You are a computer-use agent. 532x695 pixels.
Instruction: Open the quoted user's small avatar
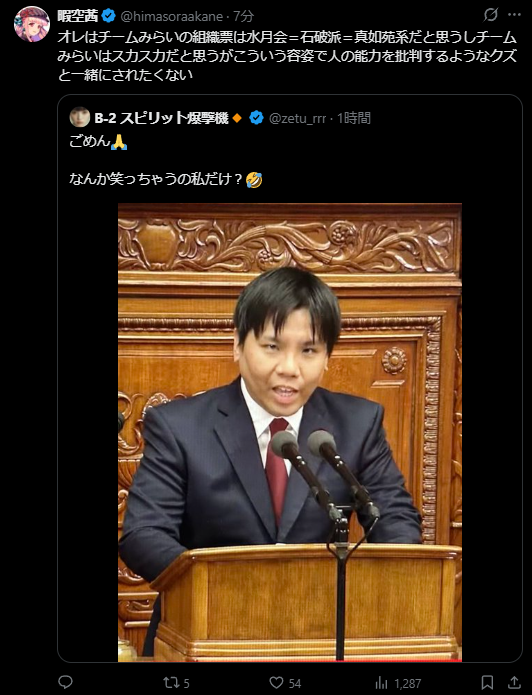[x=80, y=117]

_ _ _

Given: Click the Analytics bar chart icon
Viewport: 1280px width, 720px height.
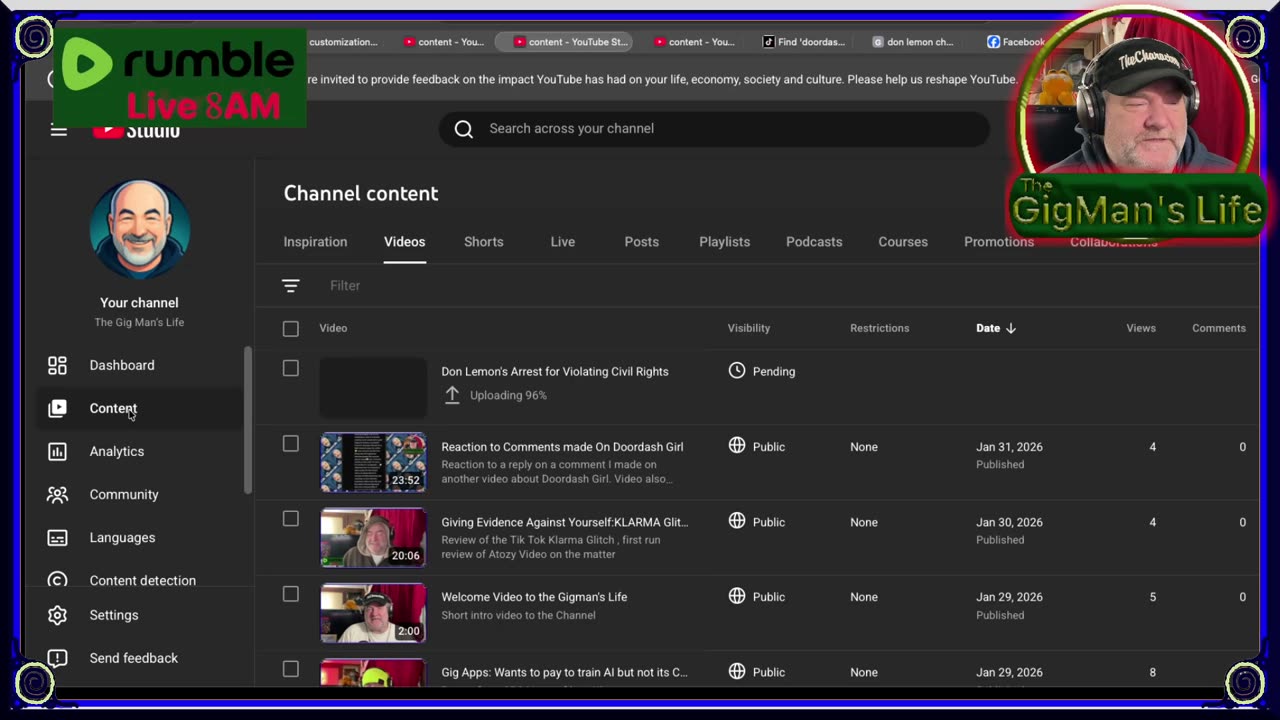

_ _ _

The reply should consist solely of the lines above from the one that has "Given: Click the Analytics bar chart icon" through the one that has "Viewport: 1280px width, 720px height.", reproduced exactly.

-- Response to this exercise --
Given: Click the Analytics bar chart icon
Viewport: 1280px width, 720px height.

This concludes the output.